In 1886, Billy stopped on a Chicago street corner to listen to an evangelistic team from Pacific Garden Mission. They were singing hymns his mother sang when he was a child, then explained the good news of God’s free gift of salvation. He wrestled with God for a time, then submitted his life to Christ. His teammates and fans noticed the change in him. He denounced drinking, swearing and gambling and began attending church faithfully. It was there he met Nell, who he married in 1888.

Just three years later, he turned down a lucrative contract with the Philadelphia Phillies so he could accept a position with the YMCA. His work ministering to the broken, the ill, and the outcast prepared him for his work as an evangelist.
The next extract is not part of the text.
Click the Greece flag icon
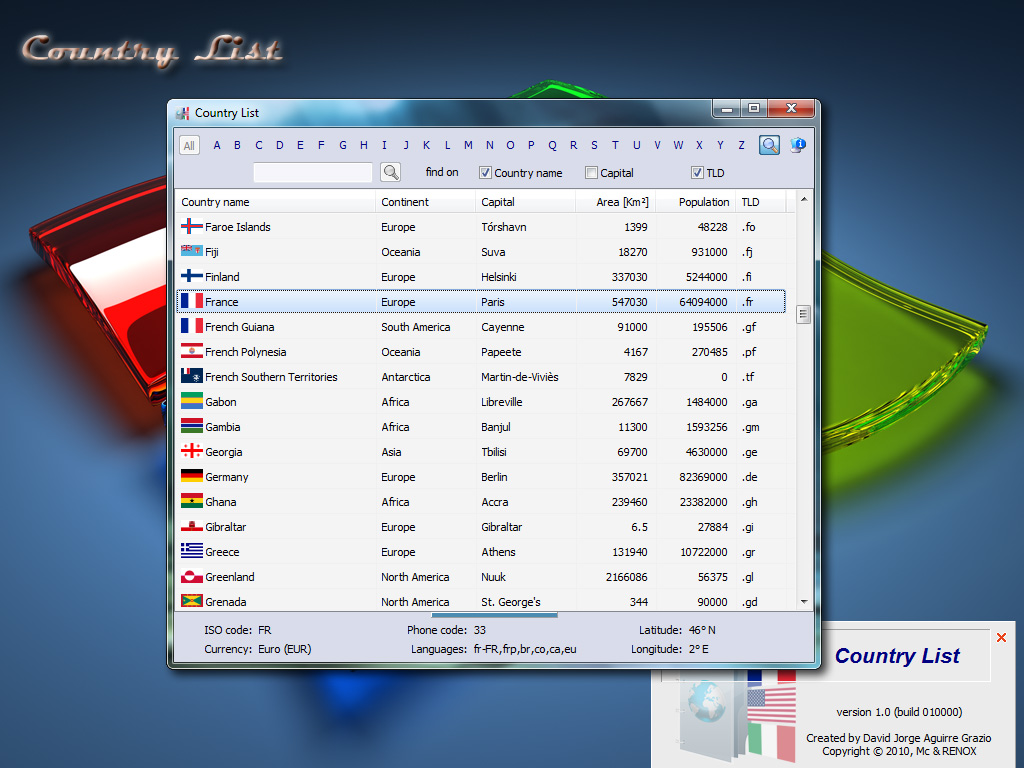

For nearly forty years, he traveled the country, preaching more than 300 revivals.

“Whenever a day comes when I can stand and preach God’s Word without an agony of anxiety lest the people will not accept Christ; whenever a day comes when I can see men and women coming down the aisles without joy in my heart, I’ll quit preaching.”

–          Billy Sunday

Revival meetings declined in popularity with the introduction of radio after World War I, the first blow to Billy Sunday’s ministry. By the beginning of the Great Depression, Billy Sunday’s health had declined and his doctors advised him to stay out of the pulpit. He died in 1935, just a week after preaching his final sermon.

Though his personal life had many ups and downs through the years, Billy Sunday remained faithful to God. His burden for those who did not know Christ compelled him to offer others the same forgiveness, peace, joy, and eternal life he’d found in Christ.

“If you lack joy, your Christianity must be leaking somewhere.”